■ **Passage for review**:
Sorry folks, but apparently it is possible to have too much of a good thing.
While docs typically praise patients for having sky-high levels of “good” cholesterol (high-density lipoprotein, AKA HDL), a new study has shown that excessively high levels could put you at an increased risk of death.
Foods like whole grains, beans and legumes, and nuts are known for helping people reach healthy HDL levels, which generally means a number of 60 or more. In fact, the rule of thumb was the more, the better: Study after study has shown higher levels of HDL reduce the risk of cardiovascular disease and death—so the most recent findings are a major about-face.
“It appears that we need to remove the focus from HDL as an important health indicator in research, at hospitals, and at the general practitioner.”
In the latest study, researchers analyzed data from 116,000 subjects and found that the women with high levels of HDL had a mortality rate 68 percent higher than those with normal levels. Men with high levels, on the other hand, had a 106 percent higher mortality rate. Those with extremely low levels of HDL also faced an increased risk of death—something that was previously known.

■ **Problems to solve**:
1. Summarize the passage on HDL cholesterol in two sentences.
2. According to the passage on HDL cholesterol, what number generally counts as a healthy HDL level?
3. Repeat the part of the passage on HDL cholesterol between "Sorry folks, but" and "risk of death.", inclusive.

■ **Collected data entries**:

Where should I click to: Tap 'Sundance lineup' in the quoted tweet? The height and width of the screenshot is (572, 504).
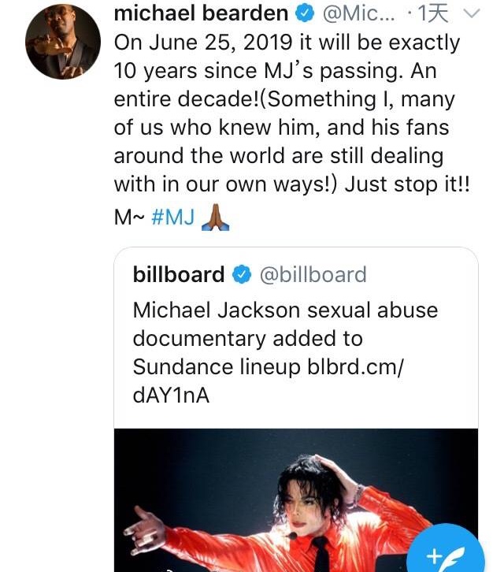[x=217, y=367]
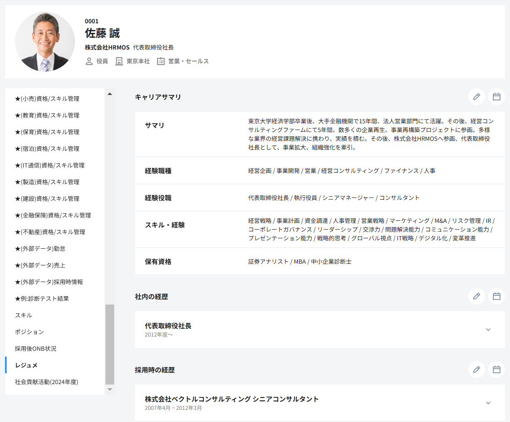The width and height of the screenshot is (510, 422).
Task: Click the 役員 person icon in header
Action: [x=89, y=61]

■ **Solutions to the tasks**:
1. Higher levels of "good" HDL cholesterol have long been considered better, but a new study has shown that excessively high levels could raise the risk of death. Analyzing data from 116,000 subjects, researchers found that women with high HDL had a 68 percent higher mortality rate than those with normal levels and men a 106 percent higher rate, while extremely low levels also increased the risk of death.

2. A number of 60 or more.

3.
Sorry folks, but apparently it is possible to have too much of a good thing.
While docs typically praise patients for having sky-high levels of “good” cholesterol (high-density lipoprotein, AKA HDL), a new study has shown that excessively high levels could put you at an increased risk of death.